DATA FOR THIS TASK =>
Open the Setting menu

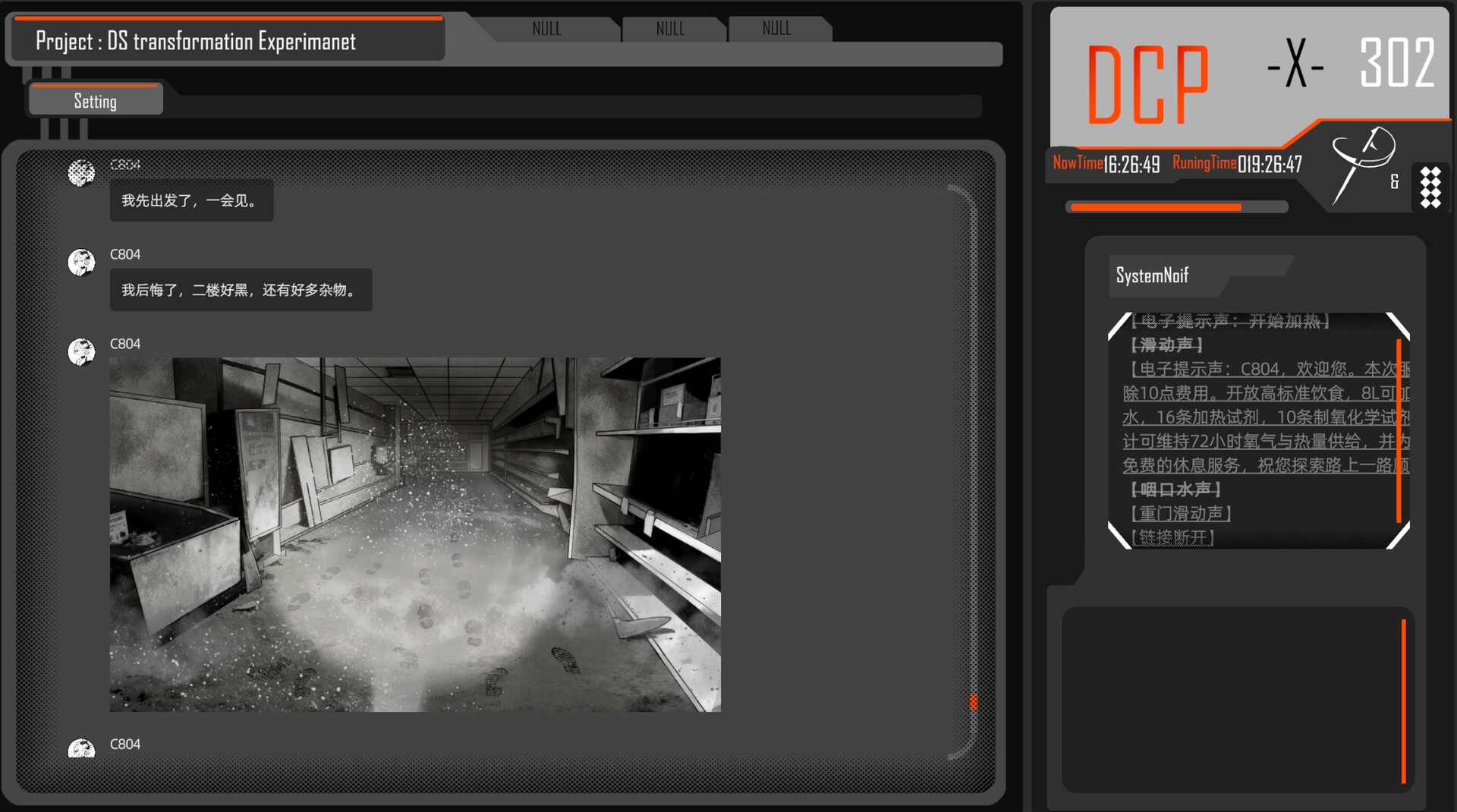pyautogui.click(x=96, y=100)

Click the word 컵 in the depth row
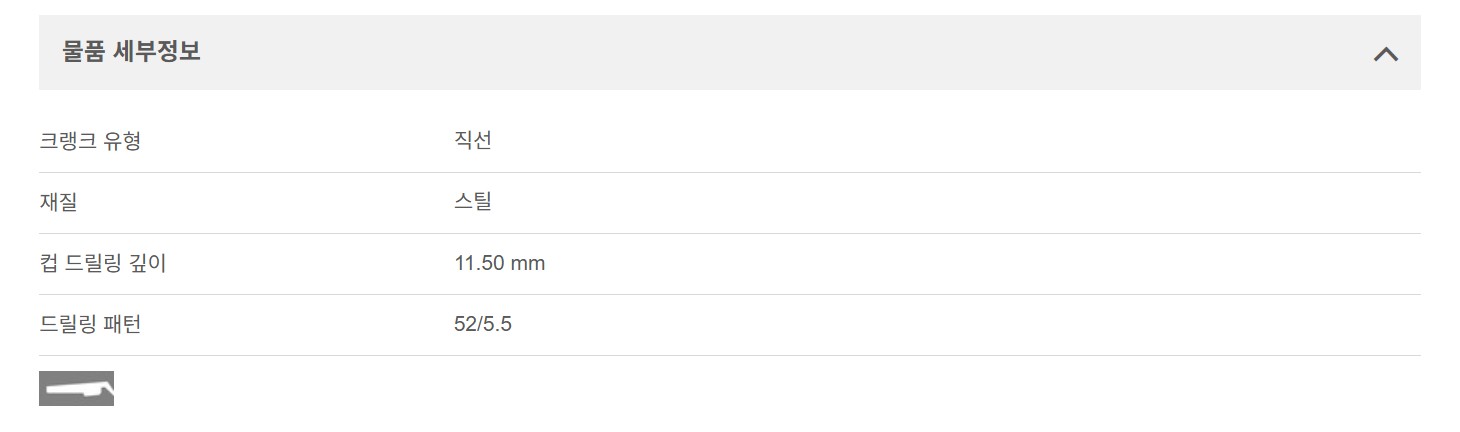[49, 264]
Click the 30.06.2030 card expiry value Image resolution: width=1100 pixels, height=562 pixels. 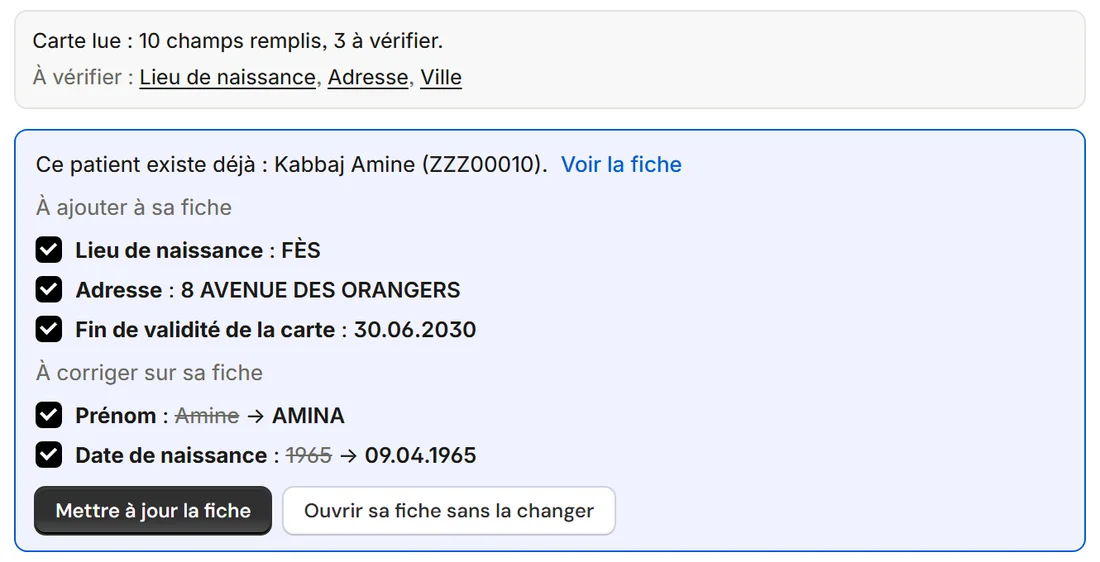tap(415, 330)
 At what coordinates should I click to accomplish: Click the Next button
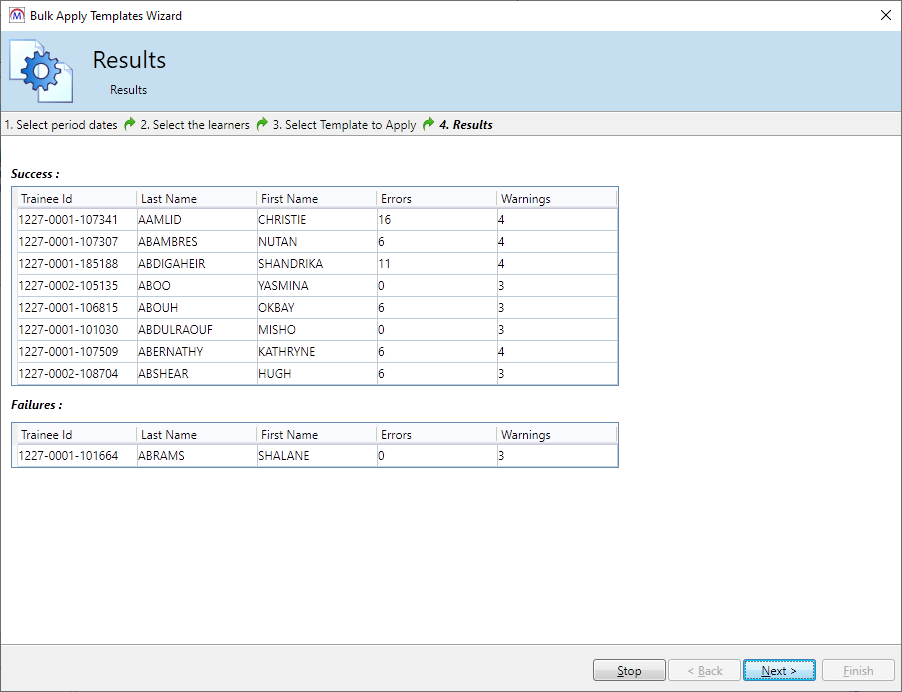coord(779,671)
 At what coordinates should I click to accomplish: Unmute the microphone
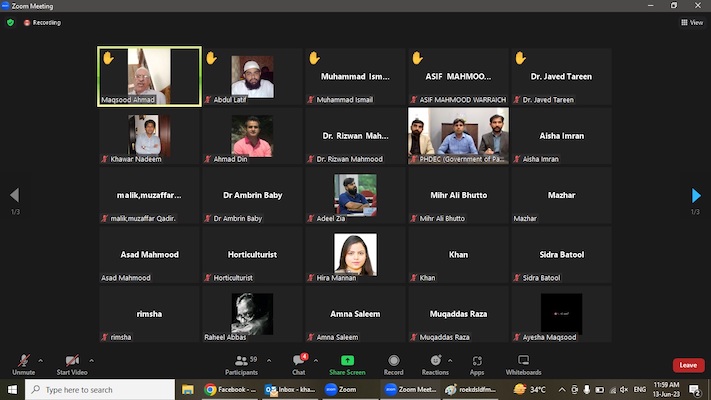pyautogui.click(x=23, y=362)
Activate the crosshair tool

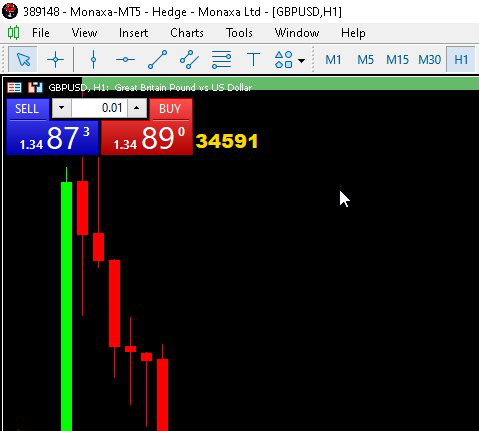tap(55, 60)
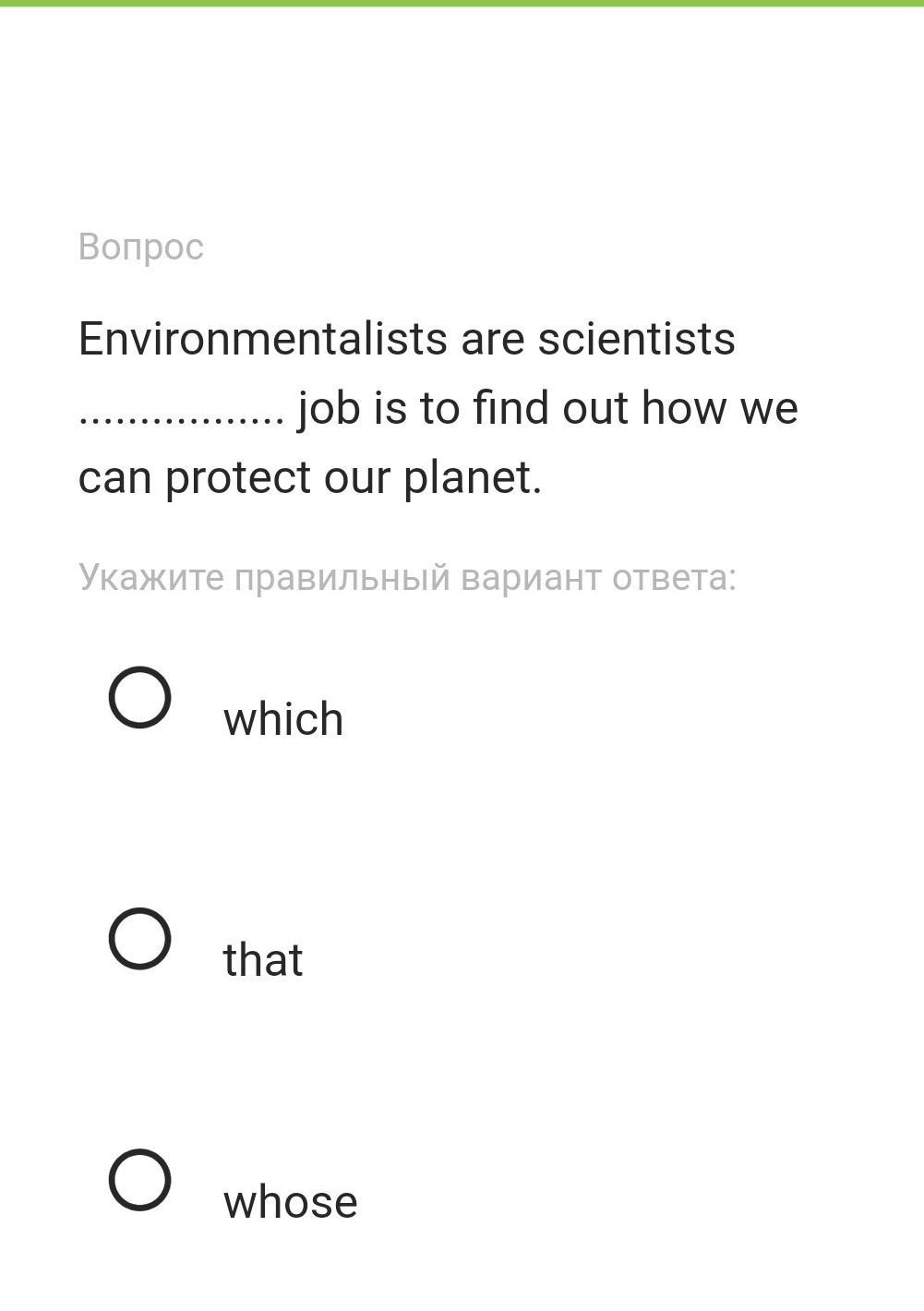This screenshot has height=1311, width=924.
Task: Click the word "protect" in the question
Action: tap(238, 478)
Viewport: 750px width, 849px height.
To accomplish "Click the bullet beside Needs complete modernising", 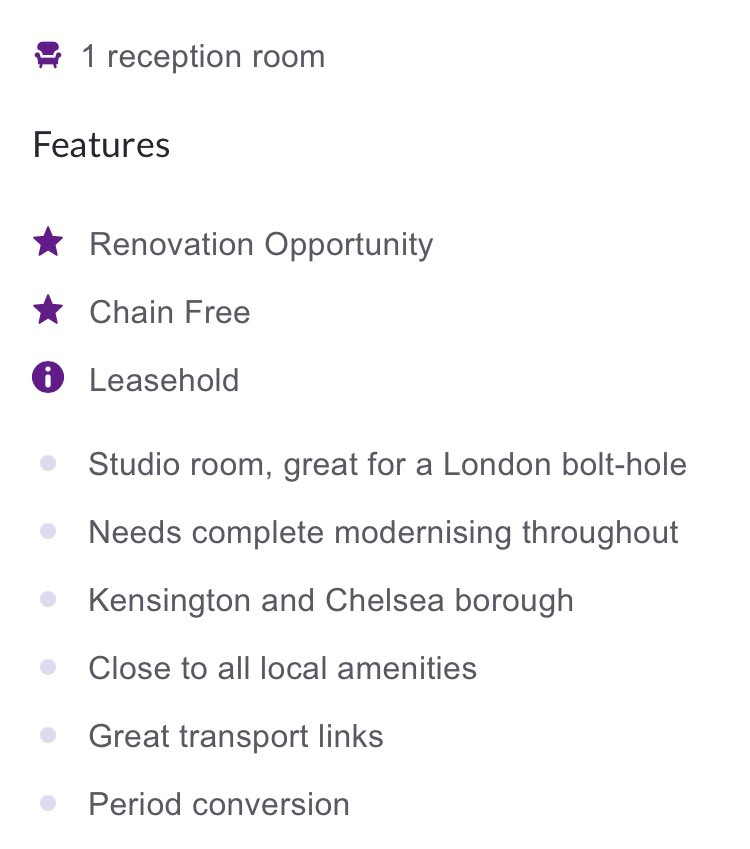I will (x=48, y=531).
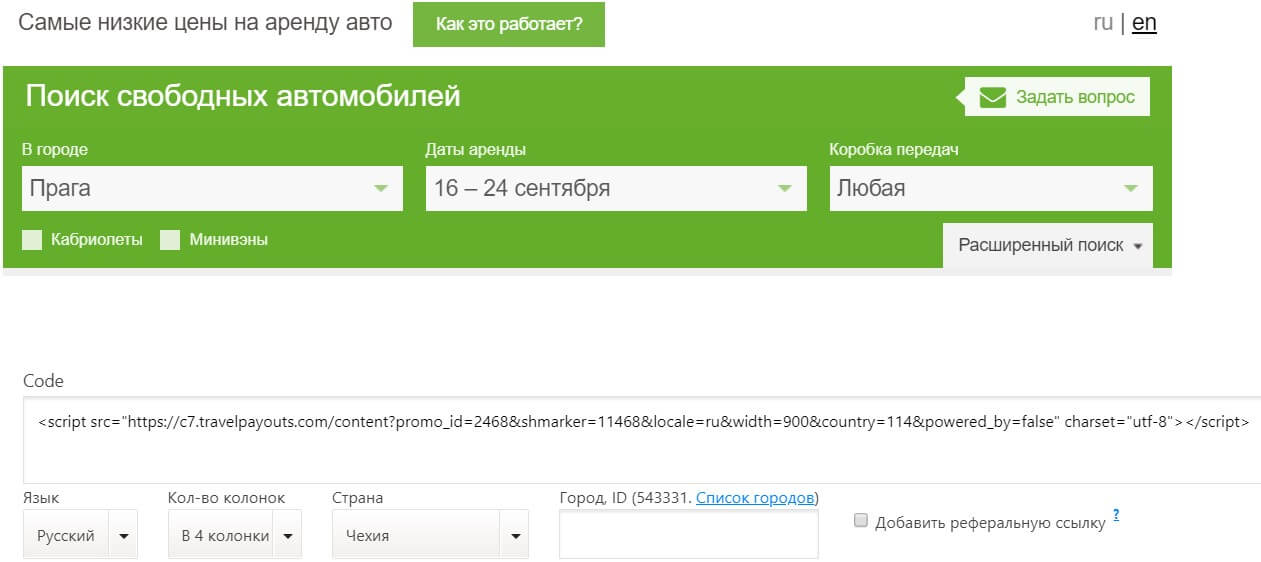Click the Любая gearbox dropdown arrow
The image size is (1261, 562).
pyautogui.click(x=1131, y=188)
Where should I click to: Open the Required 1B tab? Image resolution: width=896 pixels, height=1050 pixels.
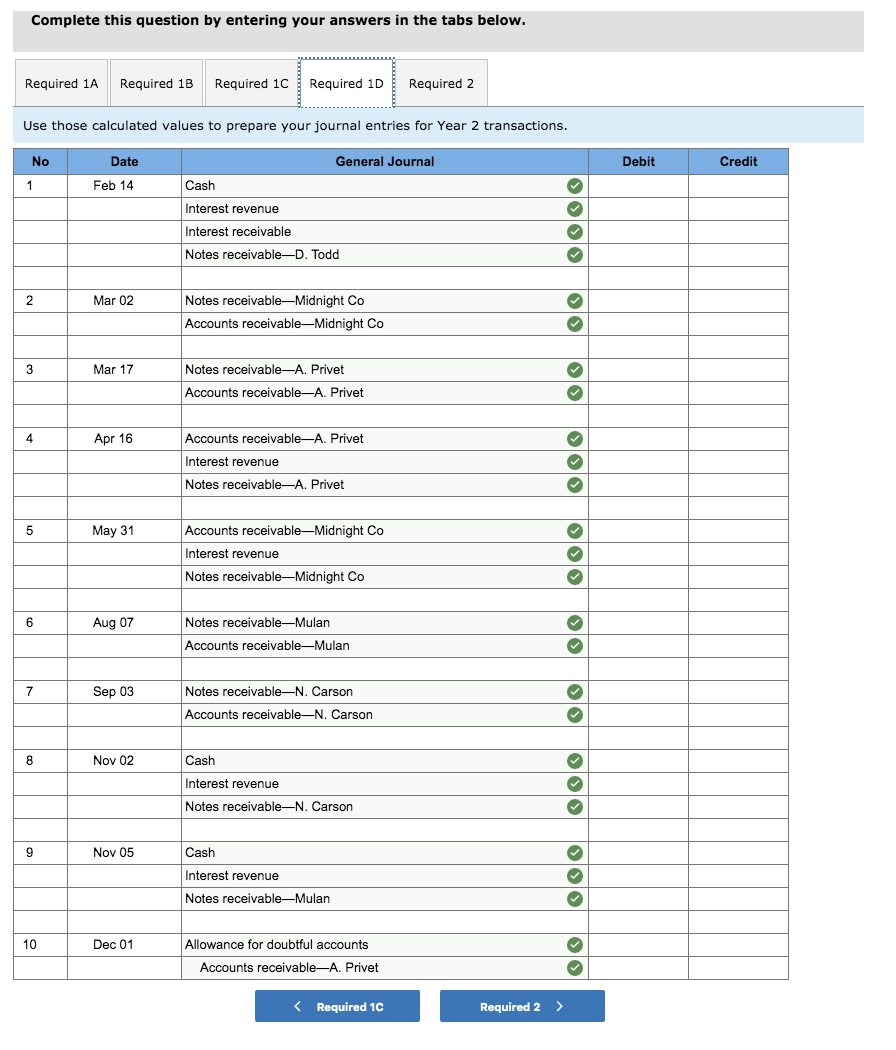click(x=156, y=83)
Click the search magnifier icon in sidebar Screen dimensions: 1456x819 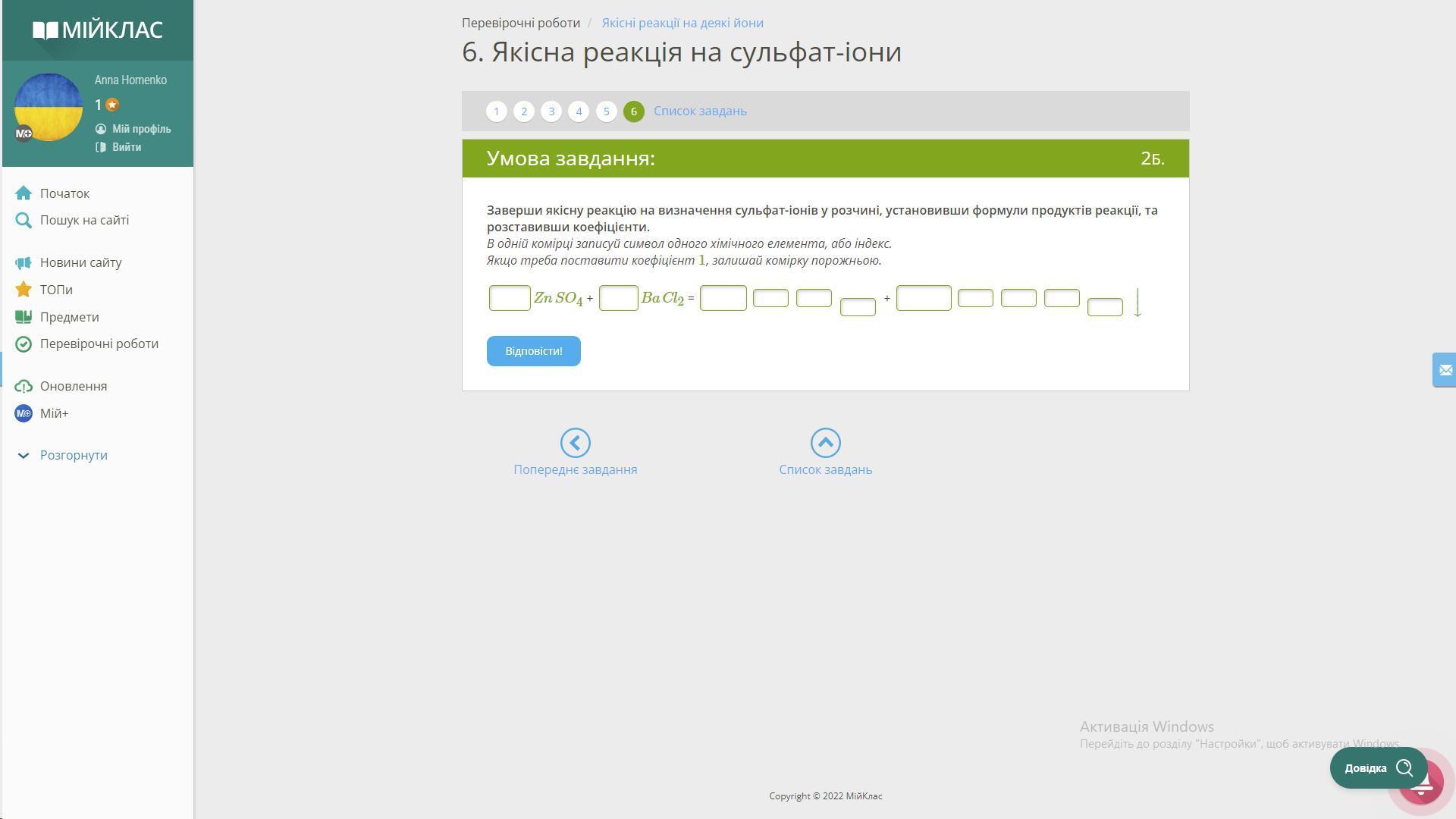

DIRECTIONS FOR THIS TASK => In the records, from the line containing "Where should I" through the end of the records, inclusive, replace "magnifier" with "magnifying glass" and reproduce those lines with nothing else altered, omitting the pictures.

WRITTEN REPLY =>
Where should I click to: Open the Required 1B tab? Image resolution: width=896 pixels, height=1050 pixels.
click(x=156, y=83)
Click the search magnifying glass icon in sidebar Screen dimensions: 1456x819 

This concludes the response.